King...we are dicussing a series for next season, but in the meantime keep your eye open (next few days) for a special announcement.


----------



## DaleM (Apr 5, 2004)

King:
Here's a couple I know of right now, I'll check and get more soon.

September 11thDelaware Lake Open~5 Star Bassmasters Annual Open

Ric Reimer 740/382-3012

Mark Albright 740/382-3510 Email: Mark



September 26thTappan Lake Open~Twin Cities B/M & Outlaw Tires Presentation

Don Smith 740/658-3639 Email: Don


We (GarryS and I also run our own series). Every Sunday either at Griggs or O'Shaugnessy. Times are 6:30 - 12:30. If your interested call Garry or me. 
Cell#'s Dale- 614-561-5641, GarryS. - 614-946-8765


----------



## ncraft150 (Apr 5, 2004)

http://www.dobass.com/2002schedules.html
This pretty much covers NE Ohio except for clubs.


----------



## DaleM (Apr 5, 2004)

Here are some others I found. Hope this helps you out King.

Circuits 2004


--------------------------------------------------------------------------------




--------------------------------------------------------------------------------






American Bass Angler (ABA) Series
Ohio One Day Super Tournament 
July 25, 2003 - Ohio River, Gallipolis
$1,000 First Place Guaranteed
Email Barry Davis, or call 614-855-2206 for details

Budweiser Bass Circuit

Everstart Series 2004

Electric Bass Circuit 

FBFP LaDue Spring Bass Series 2004 

Fishers of Men Tournament Trail 

Greater Ohio Tournament Trail (G.O.T.T.) 

Lake Erie Gold Series ---- 2004 Schedule 

Lakes Tournament Trail

Midwest Sportsman Central Ohio Division ---- 2004 Schedule 
Wednesday Evening Tournaments
Rotates between Alum and Griggs
Email Phil Carver for more info, or call (614) 348-2410

Northern Open Anglers Association

Ohio Buddy Bass Circuit 

Salmoides Team Trail

Twin Rivers BassMasters Monday Night Opens 
6pm - 9pm
Starts May 3, 2004 at O'Shaugnessy
May 10th, 2004 at Griggs - rotates each Monday thereafter
Email bigbass516 for more info 

Wal-Mart BFL 

X-Series


----------



## Procraftboats21 (Apr 6, 2004)

www.cotaa.com has everything you should need

Note: 2003 was the last year for G.O.T.T


----------



## BrianC (May 3, 2004)

I try to keep Ohio tournament out there at www.ohiobassangler.com

It looks like that is where Dale got his info.

Thanks


----------



## DaleM (Apr 5, 2004)

Thanks Brian That is where I got some of it.


----------



## DaleM (Apr 5, 2004)

Phil Carver (Hydrasport), is having an open on Sept. 19th. at Alum.

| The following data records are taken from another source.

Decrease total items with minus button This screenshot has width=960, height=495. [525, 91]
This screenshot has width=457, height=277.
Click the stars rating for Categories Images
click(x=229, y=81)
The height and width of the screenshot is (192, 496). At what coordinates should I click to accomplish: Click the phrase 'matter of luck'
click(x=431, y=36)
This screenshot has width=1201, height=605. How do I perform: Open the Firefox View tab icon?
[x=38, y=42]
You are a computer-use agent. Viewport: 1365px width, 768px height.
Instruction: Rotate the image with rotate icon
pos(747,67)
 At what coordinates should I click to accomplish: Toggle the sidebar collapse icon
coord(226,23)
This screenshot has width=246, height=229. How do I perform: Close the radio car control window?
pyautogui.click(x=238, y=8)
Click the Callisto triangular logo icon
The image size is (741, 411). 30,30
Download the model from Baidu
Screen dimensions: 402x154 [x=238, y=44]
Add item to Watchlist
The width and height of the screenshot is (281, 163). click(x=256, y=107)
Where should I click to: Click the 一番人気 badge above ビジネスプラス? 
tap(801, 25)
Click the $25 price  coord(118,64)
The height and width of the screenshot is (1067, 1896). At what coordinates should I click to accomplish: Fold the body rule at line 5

PM him for details.


----------



## ShakeDown (Apr 5, 2004)

I always consult Brian's site OhioBassAngler.com, or Cotaa  Don't think you'll find better coverage than those.


----------



## DaleM (Apr 5, 2004)

Shake: That's where I got some of the info from. Others I just knew about. Keep them coming guys.


----------